WORK REQUIRED: Show the lines below where "agent" occurs.

GIVEN ENTRIES:

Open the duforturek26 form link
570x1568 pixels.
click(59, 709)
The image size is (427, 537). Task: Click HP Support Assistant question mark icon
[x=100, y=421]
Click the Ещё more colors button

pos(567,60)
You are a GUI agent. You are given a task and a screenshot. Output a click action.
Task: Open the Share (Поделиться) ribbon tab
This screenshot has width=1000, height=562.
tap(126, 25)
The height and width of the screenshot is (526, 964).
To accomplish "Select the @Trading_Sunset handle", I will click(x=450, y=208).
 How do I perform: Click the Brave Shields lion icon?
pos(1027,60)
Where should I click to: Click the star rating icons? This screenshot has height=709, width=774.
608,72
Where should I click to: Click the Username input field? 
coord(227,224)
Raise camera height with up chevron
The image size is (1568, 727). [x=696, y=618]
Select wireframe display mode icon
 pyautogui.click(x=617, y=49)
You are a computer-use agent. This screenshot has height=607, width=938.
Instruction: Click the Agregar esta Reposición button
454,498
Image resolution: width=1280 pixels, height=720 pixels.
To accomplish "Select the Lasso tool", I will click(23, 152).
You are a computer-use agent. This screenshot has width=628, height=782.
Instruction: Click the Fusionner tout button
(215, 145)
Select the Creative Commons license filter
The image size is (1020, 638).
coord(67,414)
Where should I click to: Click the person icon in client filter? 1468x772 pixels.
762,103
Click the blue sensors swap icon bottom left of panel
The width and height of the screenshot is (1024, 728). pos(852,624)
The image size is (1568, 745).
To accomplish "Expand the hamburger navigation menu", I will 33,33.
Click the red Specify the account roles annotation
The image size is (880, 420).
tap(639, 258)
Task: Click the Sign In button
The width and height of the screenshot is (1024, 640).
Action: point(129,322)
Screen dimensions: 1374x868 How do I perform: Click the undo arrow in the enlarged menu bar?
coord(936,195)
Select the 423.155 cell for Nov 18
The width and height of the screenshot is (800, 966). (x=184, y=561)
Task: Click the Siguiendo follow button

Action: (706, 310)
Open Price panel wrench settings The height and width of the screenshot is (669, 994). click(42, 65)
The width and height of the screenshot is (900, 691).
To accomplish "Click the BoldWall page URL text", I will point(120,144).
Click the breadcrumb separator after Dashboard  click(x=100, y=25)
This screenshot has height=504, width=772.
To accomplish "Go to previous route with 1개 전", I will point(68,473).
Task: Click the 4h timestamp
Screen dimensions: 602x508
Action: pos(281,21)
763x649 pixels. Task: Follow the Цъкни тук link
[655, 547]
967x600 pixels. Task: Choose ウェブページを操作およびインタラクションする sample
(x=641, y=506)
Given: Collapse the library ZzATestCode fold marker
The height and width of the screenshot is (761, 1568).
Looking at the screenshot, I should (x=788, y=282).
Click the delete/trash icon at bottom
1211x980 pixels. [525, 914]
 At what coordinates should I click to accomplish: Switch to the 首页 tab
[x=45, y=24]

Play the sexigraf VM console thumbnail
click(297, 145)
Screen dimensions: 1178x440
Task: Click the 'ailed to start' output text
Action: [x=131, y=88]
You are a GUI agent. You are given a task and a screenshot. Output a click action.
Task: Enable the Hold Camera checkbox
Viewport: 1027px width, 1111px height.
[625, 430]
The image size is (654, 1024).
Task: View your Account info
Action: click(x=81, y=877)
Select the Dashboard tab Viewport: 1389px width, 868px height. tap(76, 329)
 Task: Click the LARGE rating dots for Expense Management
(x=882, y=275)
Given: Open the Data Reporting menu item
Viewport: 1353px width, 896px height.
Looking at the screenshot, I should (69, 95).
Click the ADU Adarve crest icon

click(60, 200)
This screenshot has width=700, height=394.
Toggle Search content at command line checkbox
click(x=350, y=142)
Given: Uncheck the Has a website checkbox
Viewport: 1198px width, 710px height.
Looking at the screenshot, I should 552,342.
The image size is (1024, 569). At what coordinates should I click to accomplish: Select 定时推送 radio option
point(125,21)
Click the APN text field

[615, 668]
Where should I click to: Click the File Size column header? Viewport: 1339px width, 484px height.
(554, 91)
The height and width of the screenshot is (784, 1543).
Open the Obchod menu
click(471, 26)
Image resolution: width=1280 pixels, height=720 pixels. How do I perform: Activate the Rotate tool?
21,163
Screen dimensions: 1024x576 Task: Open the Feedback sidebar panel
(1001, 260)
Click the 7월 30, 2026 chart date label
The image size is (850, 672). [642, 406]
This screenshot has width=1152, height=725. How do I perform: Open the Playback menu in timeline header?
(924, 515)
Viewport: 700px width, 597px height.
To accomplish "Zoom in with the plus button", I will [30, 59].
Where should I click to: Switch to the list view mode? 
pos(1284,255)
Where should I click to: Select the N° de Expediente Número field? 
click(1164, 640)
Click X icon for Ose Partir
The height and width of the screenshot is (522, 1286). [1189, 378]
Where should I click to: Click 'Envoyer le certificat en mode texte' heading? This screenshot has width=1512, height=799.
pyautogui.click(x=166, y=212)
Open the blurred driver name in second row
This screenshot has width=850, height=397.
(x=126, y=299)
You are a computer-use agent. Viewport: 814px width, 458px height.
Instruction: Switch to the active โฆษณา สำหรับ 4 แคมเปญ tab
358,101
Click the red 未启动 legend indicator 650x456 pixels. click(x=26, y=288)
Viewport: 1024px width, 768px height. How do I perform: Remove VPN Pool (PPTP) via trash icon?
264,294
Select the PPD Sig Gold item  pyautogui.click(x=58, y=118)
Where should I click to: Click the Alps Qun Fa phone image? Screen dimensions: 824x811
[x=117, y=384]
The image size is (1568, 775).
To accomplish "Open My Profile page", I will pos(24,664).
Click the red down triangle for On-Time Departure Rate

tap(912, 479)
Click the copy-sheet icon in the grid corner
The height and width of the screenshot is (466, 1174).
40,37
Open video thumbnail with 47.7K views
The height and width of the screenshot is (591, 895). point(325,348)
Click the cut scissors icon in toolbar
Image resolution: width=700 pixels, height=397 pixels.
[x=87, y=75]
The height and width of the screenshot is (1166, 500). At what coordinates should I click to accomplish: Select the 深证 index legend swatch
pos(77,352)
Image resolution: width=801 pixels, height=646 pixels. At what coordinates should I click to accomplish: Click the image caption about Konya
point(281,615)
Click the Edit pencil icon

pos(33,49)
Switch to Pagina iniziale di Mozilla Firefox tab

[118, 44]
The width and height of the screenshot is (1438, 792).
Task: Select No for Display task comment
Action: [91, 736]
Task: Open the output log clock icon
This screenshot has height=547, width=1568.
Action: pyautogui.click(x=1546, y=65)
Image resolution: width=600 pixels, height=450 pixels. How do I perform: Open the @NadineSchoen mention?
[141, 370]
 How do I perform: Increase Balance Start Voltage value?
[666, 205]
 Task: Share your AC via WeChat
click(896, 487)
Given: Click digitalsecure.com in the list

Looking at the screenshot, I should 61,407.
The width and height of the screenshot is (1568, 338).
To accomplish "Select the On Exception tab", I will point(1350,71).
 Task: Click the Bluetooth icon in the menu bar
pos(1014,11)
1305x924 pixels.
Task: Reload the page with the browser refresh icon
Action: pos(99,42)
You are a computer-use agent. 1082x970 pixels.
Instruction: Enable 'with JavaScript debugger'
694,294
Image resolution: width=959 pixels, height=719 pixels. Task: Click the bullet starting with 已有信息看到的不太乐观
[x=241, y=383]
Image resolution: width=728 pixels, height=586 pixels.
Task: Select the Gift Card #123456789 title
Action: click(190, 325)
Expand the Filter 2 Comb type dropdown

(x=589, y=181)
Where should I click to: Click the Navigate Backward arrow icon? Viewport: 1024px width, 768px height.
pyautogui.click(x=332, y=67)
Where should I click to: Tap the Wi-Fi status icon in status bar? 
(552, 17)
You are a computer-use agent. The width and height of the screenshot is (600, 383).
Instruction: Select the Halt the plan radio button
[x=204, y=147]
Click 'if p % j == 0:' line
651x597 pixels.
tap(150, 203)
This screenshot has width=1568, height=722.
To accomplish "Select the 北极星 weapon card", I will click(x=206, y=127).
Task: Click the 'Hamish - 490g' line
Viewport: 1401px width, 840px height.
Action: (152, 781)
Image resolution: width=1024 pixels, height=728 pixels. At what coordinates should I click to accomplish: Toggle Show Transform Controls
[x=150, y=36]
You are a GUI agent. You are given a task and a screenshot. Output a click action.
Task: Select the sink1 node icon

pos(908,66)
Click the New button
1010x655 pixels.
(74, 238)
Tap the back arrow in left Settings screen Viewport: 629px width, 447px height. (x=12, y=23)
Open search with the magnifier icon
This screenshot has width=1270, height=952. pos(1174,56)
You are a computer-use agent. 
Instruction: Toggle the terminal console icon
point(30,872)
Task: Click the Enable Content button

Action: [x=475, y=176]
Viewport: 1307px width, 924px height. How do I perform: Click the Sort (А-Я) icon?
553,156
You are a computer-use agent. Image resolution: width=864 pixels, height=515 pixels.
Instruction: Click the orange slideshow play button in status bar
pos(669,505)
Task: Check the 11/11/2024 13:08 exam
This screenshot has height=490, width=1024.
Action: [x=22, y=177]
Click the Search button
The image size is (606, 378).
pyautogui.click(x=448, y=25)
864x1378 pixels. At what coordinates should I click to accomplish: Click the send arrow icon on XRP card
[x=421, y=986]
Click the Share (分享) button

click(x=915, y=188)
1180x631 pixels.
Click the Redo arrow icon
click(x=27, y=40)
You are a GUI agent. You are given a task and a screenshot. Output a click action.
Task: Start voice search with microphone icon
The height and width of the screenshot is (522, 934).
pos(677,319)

RESULT OF THE EXERCISE:
You are a GUI agent. You are given a task and a screenshot. Output a click action.
You are a computer-use agent. This screenshot has height=607, width=938.
You are a computer-use agent. This screenshot has width=628, height=782.
You are a GUI agent. You are given a task and a screenshot. Output a click action.
You are a computer-use agent. Viewport: 814px width, 458px height.
You are a computer-use agent. 1082x970 pixels.
You are a computer-use agent. The width and height of the screenshot is (600, 383).
You are a GUI agent. You are given a task and a screenshot. Output a click action.
You are a computer-use agent. 
You are a computer-use agent. Image resolution: width=864 pixels, height=515 pixels.
You are a GUI agent. You are given a task and a screenshot. Output a click action.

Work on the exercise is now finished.